К началу ПБВ морфология металла лолинской и бабинской культур не претерпела особых изменений. Металл колесничных культур между Доном и Уралом заметно отличается от посткатакомбного, а в своих территориально-хронологических рамках имеет много общего (рис. 6, 1–20). В колесничном комплексе присутствуют пережиточные стереотипы, собственные модификации и заимствования через межкультурные контакты. К архаичным формам кавказско-степного происхождения относятся аморфные, пятиугольные, ромбовидные и листовидные клинки (рис. 6, 2–6); втульчатые крюки; серьги-калачики (рис. 6, 17); спиральные и гладкие свернутые пронизи (рис. 6, 19); бляшки с отверстиями; толстые прутковые браслеты (рис. 6, 9). Все они фиксируются локально и с разной частотой. Очевидно, посткатакомбные группы были одним из субстратов колесничных культур. Черты культур лолинского круга в большей степени представлены в синташтинско-потаповском металлокомплексе, а бабинского – в покровском.

Рис. 6.

Металлокомплексы культурных образований начала ПБВ восточноевропейской степи – лесостепи: 1–11, 13–17, 19–38 – медь/бронза; 12 – сплав меди с серебром; 18 – медь, золото; 39, 40, 42, 43 – сурьма; 41 – сплав меди с сурьмой.

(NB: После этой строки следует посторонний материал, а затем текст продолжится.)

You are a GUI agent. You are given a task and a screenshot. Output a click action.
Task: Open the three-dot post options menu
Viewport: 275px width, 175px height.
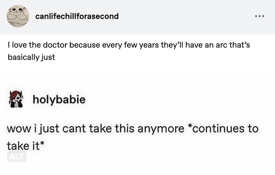pos(259,16)
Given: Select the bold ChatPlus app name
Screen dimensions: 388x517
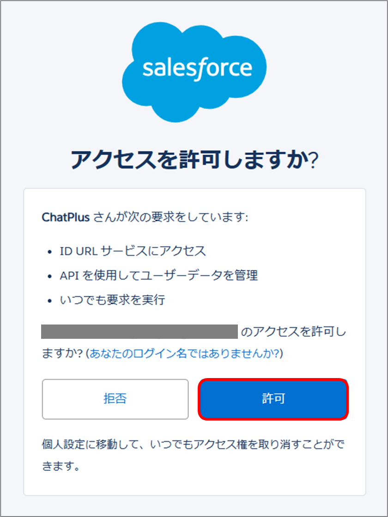Looking at the screenshot, I should [66, 217].
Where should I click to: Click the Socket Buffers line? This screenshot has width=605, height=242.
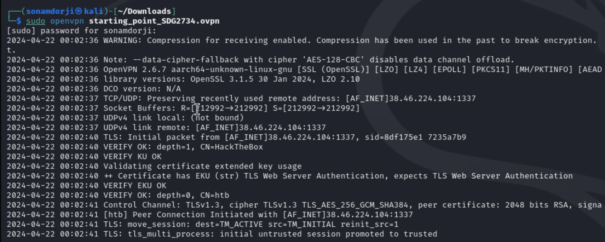[x=183, y=108]
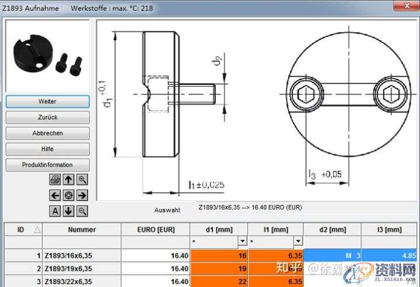Click the center view icon between arrows
Image resolution: width=420 pixels, height=287 pixels.
(x=68, y=196)
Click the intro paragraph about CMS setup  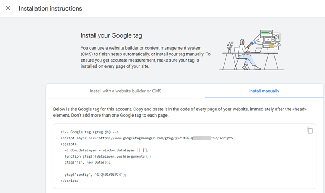(x=145, y=57)
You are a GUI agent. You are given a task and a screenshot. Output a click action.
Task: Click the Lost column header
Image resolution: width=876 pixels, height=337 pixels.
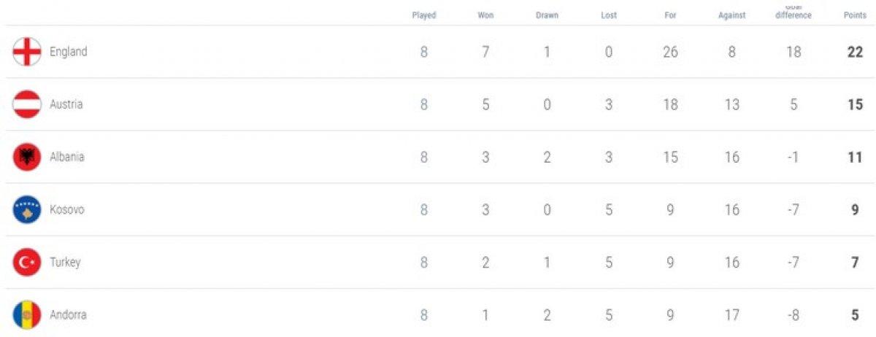[x=609, y=15]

Fig. 6. Metal complexes of cultural formations of the beginning of the LBA in the East European steppe – forest-steppe

Главная новация, выработанная в круге колесничных образований, – тип кинжала, сочетающего листовидный клинок, короткий перехват, ромбическую пятку черенка и сплошную кованую продольную нервюру (рис. 6, 7, 8). В гарнитуре украшений появляются свернутые пронизи с рифлением (рис. 6, 20). От приуральской абашевской культуры исходит форма листовидно-лавролистного ножа с плавными контурами абриса и удлиненным черенком, равным или большим, чем длина клинка (рис. 6, 9). Средневолжской абашевской культуре, происхождение которой прямо связано с центральноевропейскими и карпато-дунайскими мигрантами, своим появлением обязаны очковидные подвески, перстни и спирали с завитками, широкие желобчатые браслеты, височные кольца с ложковидными концами (рис. 6, 11–14, 18). В целом абашевские истоки имеют типы наконечников копий, серповидных орудий, втульчатых топоров и плоских топоров-тесел.

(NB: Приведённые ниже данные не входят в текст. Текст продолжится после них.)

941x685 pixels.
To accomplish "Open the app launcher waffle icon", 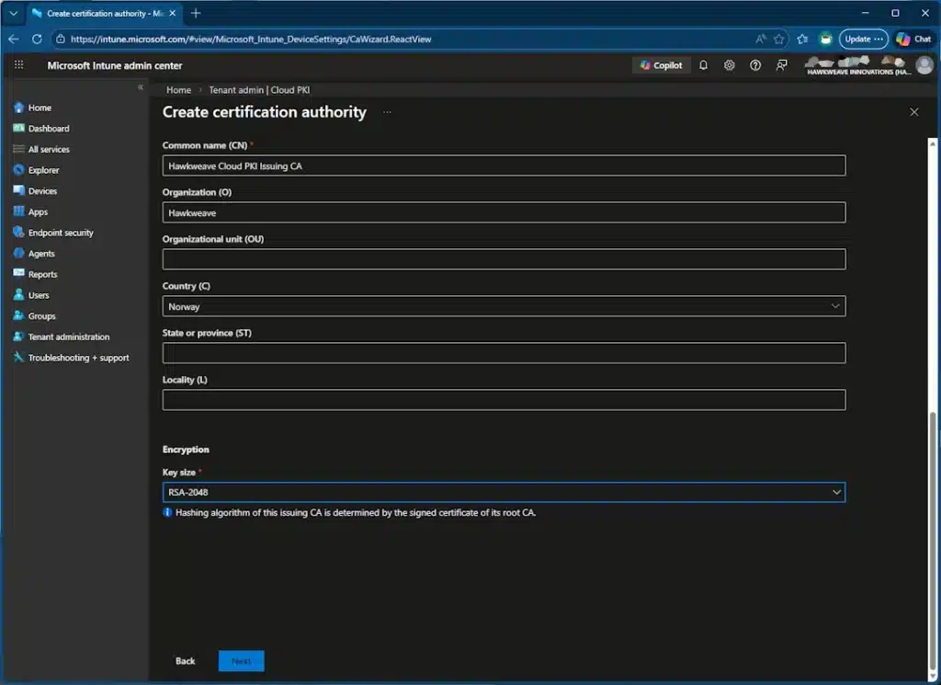I will [18, 65].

Металлообработка раннесрубного времени в основном эксплуатирует стереотипы предшествующего этапа (рис. 6, 21–43). Комплекс клинковых орудий по сравнению с поздним периодом – финалом СБВ полностью модернизируется, хотя некоторые детали оформления (кованые фаски вдоль лезвий, выпуклая литая нервюра, округлая пятка черенка) повторяют характерные для ножей манычской катакомбной культуры (рис. 6, 23–25). Архаичные схемы (аморфная, ромбовидная) воспроизводятся редко. Модификация трехчастного кинжала с треугольно-листовидным клинком, удлиненно-выемчатым перехватом, выраженным перекрестием и прямоугольным завершением насада становится основной новацией, а впоследствии ведущим типом ножей срубной культуры. В серии находок височных колец мелкие круглые изделия полностью вытеснены крупными овальными (рис. 6, 26–31). Последние сопоставимы по конфигурации с позднекатакомбными и посткатакомбными изделиями, но имеют не утолщенные, а пластинчато-желобчатые лопасти. Явную новацию представляют крупные удлиненно-овальные и удлиненно-трапециевидные кольца пластинчато-желобчатого сечения, которые с вариациями продолжали бытовать в срубной культуре. Типы пронизей полностью переходят в раннесрубный гарнитур украшений (рис. 6, 32–34). У браслетов повсеместно и отчетливо наметилась тенденция к сужению, утоншению и уплощению сечений (рис. 6, 35–38). Стереотипными эти признаки стали в развитый период ПБВ. Из кавказского ареала широко распространилась мода на треугольные, ромбовидные и лапчатые подвески, копии и различные местные варианты которых воспроизводились из привезенного с Кавказа материала (рис. 6, 39–43).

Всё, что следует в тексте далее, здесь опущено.